Segment Start: DATA SECTION

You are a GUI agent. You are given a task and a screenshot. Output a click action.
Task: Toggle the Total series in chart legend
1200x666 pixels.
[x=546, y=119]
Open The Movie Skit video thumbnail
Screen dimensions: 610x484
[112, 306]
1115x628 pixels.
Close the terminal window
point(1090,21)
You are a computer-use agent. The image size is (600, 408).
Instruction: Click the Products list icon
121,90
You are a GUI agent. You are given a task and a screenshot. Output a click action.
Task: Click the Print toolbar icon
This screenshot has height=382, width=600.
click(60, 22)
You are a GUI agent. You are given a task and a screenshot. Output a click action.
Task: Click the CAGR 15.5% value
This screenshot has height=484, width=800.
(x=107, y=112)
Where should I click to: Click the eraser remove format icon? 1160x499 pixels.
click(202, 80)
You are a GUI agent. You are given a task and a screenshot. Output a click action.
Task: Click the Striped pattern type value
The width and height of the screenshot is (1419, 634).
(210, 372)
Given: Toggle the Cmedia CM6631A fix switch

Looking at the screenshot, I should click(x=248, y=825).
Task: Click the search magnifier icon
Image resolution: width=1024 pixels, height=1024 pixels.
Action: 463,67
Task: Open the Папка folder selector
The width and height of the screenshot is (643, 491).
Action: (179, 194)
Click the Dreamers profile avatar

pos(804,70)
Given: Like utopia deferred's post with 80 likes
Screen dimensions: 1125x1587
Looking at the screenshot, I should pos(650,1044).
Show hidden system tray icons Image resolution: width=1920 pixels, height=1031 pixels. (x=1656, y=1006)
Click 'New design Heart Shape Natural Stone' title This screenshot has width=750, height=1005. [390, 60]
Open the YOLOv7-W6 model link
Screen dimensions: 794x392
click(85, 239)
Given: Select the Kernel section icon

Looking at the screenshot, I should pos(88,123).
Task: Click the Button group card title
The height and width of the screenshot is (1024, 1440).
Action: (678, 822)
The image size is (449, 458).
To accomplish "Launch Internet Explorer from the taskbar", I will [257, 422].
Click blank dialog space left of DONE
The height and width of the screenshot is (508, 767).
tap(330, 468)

Segment End: DATA SECTION

▶ WHAT YOU WILL DO: All the records, as written, must be given again.

▶ ANSWER SPACE:
You are a GUI agent. You are given a task and a screenshot. Output a click action.
Task: Toggle the Total series in chart legend
1200x666 pixels.
[x=546, y=119]
Open The Movie Skit video thumbnail
Screen dimensions: 610x484
[112, 306]
1115x628 pixels.
Close the terminal window
point(1090,21)
You are a computer-use agent. The image size is (600, 408).
Instruction: Click the Products list icon
121,90
You are a GUI agent. You are given a task and a screenshot. Output a click action.
Task: Click the Print toolbar icon
This screenshot has height=382, width=600.
click(60, 22)
You are a GUI agent. You are given a task and a screenshot. Output a click action.
Task: Click the CAGR 15.5% value
This screenshot has height=484, width=800.
(x=107, y=112)
Where should I click to: Click the eraser remove format icon? 1160x499 pixels.
click(202, 80)
You are a GUI agent. You are given a task and a screenshot. Output a click action.
Task: Click the Striped pattern type value
The width and height of the screenshot is (1419, 634).
(210, 372)
Given: Toggle the Cmedia CM6631A fix switch

Looking at the screenshot, I should click(x=248, y=825).
Task: Click the search magnifier icon
Image resolution: width=1024 pixels, height=1024 pixels.
Action: 463,67
Task: Open the Папка folder selector
The width and height of the screenshot is (643, 491).
Action: (179, 194)
Click the Dreamers profile avatar

pos(804,70)
Given: Like utopia deferred's post with 80 likes
Screen dimensions: 1125x1587
Looking at the screenshot, I should pos(650,1044).
Show hidden system tray icons Image resolution: width=1920 pixels, height=1031 pixels. (x=1656, y=1006)
Click 'New design Heart Shape Natural Stone' title This screenshot has width=750, height=1005. [390, 60]
Open the YOLOv7-W6 model link
Screen dimensions: 794x392
click(85, 239)
Given: Select the Kernel section icon

Looking at the screenshot, I should pos(88,123).
Task: Click the Button group card title
The height and width of the screenshot is (1024, 1440).
Action: (678, 822)
The image size is (449, 458).
To accomplish "Launch Internet Explorer from the taskbar", I will [257, 422].
Click blank dialog space left of DONE
The height and width of the screenshot is (508, 767).
tap(330, 468)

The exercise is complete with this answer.